A telephonic warrant may be valid even if the court did not arrange for an electronic or written recording of the officer’s telephone call to be made.
The procedures for obtaining a telephonic search warrant are set forth in § 968.12(2) and (3). Under subsection (2), “[a] search warrant may be based upon sworn complaint or affidavit, or testimony recorded by a phonographic reporter or under sub. (3)(d), showing probable cause therefor.” (Emphasis added.) Subsection (3)(d) allows a judge to take sworn testimony over the phone to support the issuance of a warrant, and in that event “[t]he judge or requesting person shall arrange for all sworn testimony to be recorded either by a court reporter or by means of a voice recording device.”
In Whitaker’s case, the officer wrote up a warrant and affidavit for a blood draw and emailed it to the duty judge. The officer then called the judge to tell him he’d submitted a request for a search warrant, which the judge then reviewed. The judge then had the officer swear to the truth and accuracy of the warrant as authorized under § 968.12(2) and directed the officer to sign it and write the judge’s name on the form. (¶¶3-4).
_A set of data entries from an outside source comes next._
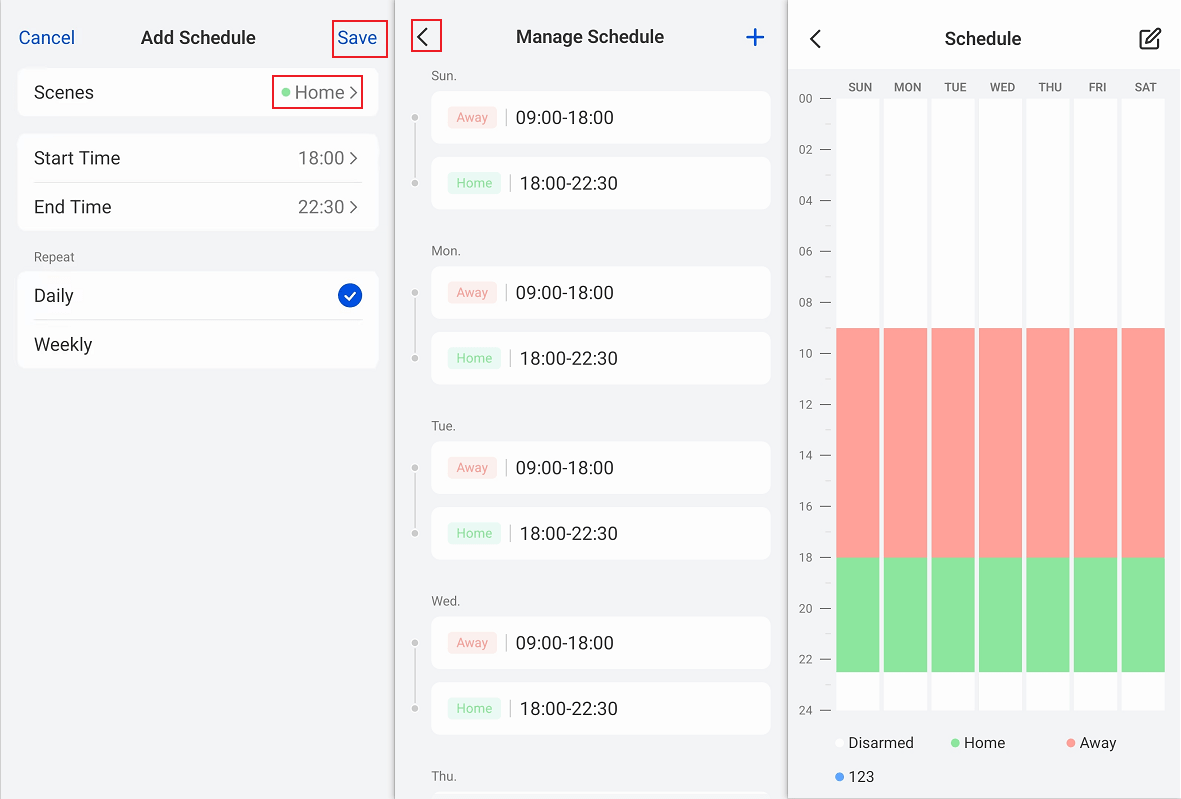Open the edit schedule pencil icon
This screenshot has width=1181, height=799.
pyautogui.click(x=1150, y=39)
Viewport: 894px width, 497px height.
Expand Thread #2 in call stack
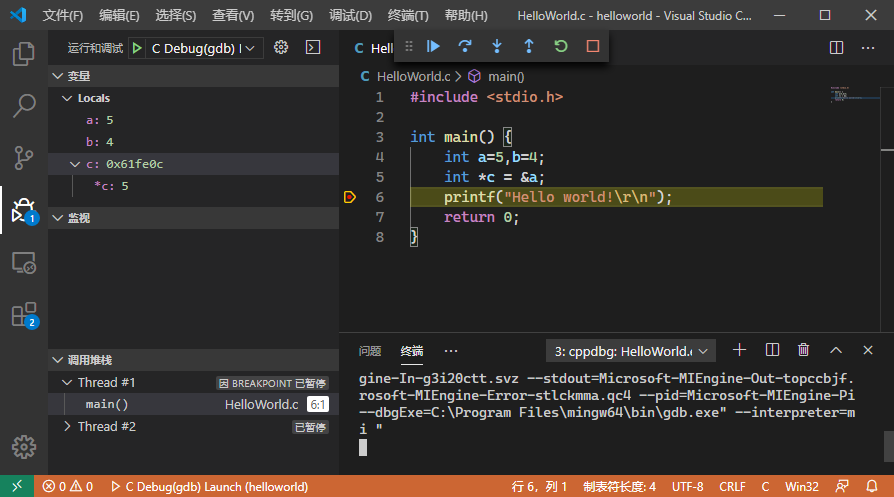[x=67, y=427]
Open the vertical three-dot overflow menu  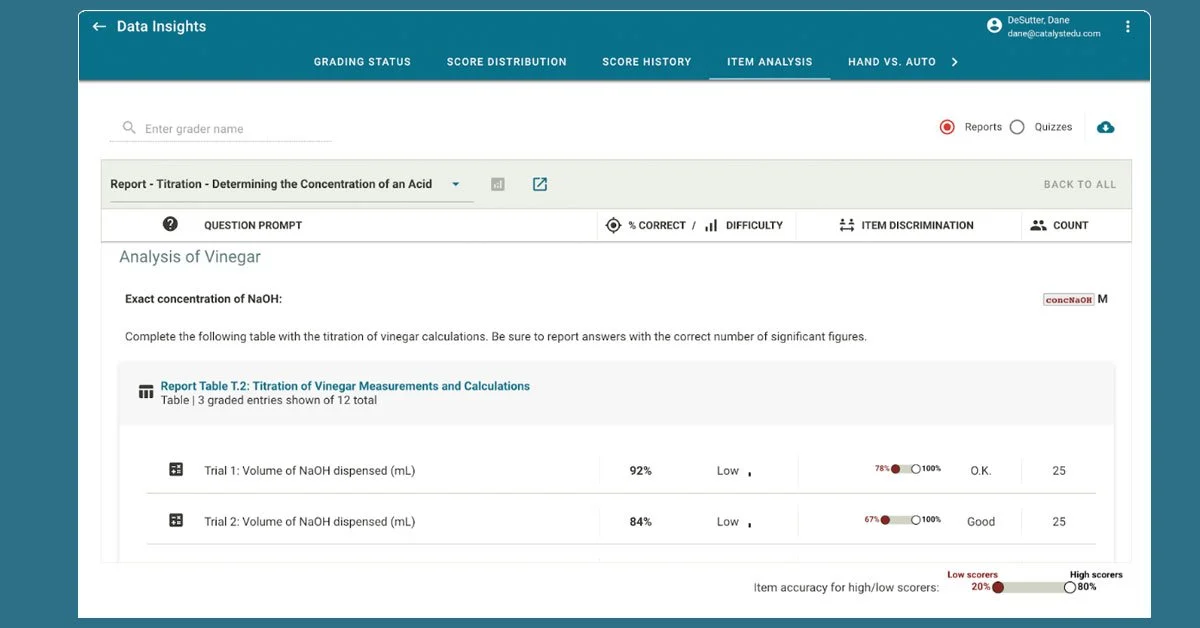1128,26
Whitaker complains the failure to record the conversation between the judge and officer violated § 968.12, but the court says that’s not so:
¶11 …[T]he process followed in this case complied with Wis. Stat. § 968.12(2)[,] which provides that the warrant may be based on a sworn affidavit showing probable cause. Recording the [officer’s] sworn testimony under § 968.12(3)(d) is an alternative means of preserving the evidence purporting to establish probable cause. It is not a requirement any time a telephone is used to obtain a warrant. Recording sworn testimony by a phonographic reporter is another alternative. These three means of documenting probable cause all serve to preserve the policies of judicial integrity and the right to judicial review. [State v.] Raflik, [2001 WI 129,] 248 Wis. 2d 593, ¶21[, 636 N.W.2d 690]. The “essential thing is that proof be reduced to permanent form and made a part of the record, which may be transmitted to the reviewing court.” Id., ¶28…. Here, the warrant prepared by [the officer] and signed with the judge’s authorization met that requirement.
Since the sworn affidavit provided probable cause and Whitaker identifies no other defect in the warrant or its authorization, the warrant was valid.